February 18, 2010 9:29:00 AM
I am saddened to read some of the online posts in response to the article in the Dispatch today about the open forum in Starkville. I appreciate the school board and Mrs. Couey for holding it, Mr. Buffington for moderating and everyone for attending. The forum was to allow the airing of opinions on the proposed uniform policy. I was hoping it would initiate a two-way dialogue and help the disagreement become more civil and more productive. There are a lot of assumptions made about the motives of the people against the uniforms and the motives of the school board. I can''t speak to anyone''s motives or experiences other than mine so I won''t.
The overwhelming concern by most of us against uniforms is that our MS education budget has shrunk by about $170 million this year (this includes the $37 million our representatives voted to restore to the budget today) Uniforms for those who can''t afford them are going to be a major cost to a district that has real problems. We want to see this money put towards those problems -drop out rates, failing test scores, safety concerns, etc. Without a fiscal analysis of what a uniform policy will cost and a firm commitment from non-profits/donors to cover the cost, we are concerned about what this will mean to the SSD budget and where the money for uniforms will come from. Without clear benefits to changing the status quo, how can we justify the cost?

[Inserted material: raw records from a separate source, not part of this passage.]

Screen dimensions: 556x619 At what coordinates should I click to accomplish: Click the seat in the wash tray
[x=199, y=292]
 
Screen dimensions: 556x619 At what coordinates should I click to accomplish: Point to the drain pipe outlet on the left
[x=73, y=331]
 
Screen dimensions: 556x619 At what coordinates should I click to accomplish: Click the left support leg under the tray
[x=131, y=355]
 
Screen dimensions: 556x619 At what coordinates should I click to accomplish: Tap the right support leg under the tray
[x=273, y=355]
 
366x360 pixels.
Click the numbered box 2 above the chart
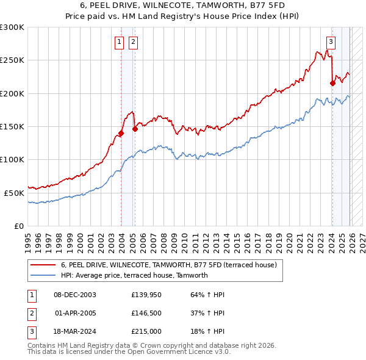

In response to a couple of comments about not being involved, if this issue is what it took to wake people up and get them to realize we have big problems then that is great. I had no idea of the extent of our problems until this subject came up. As I said in my last letter I was asleep at the wheel. I have lots of reasons why-work, kids, illness, caring for sick relatives out-of-state, etc. but the fact is I wasn''t paying attention beyond being room mom or going on fieldtrips. The school board is there to keep an eye out and I appreciate their service to the district. I think they want the best for our children and our schools. However, we all have different ideas about how to achieve that. We have to work together on this and this entails a two-way dialogue. My hope is that it is respectful. Unfortunately passions run high sometimes and well-intentioned but sometimes misguided or inappropriate remarks and assumptions are made.
It seems that this is as good a time as any to model for our kids how to disagree respectfully.
I hope this whole ordeal strengthens our resolve to do better for our children as parents, educators, school board members and as a community. By this I mean better and more communication between the board and the community, respectful discourse and a full-on commitment to work together to help our schools and our children reach their potential.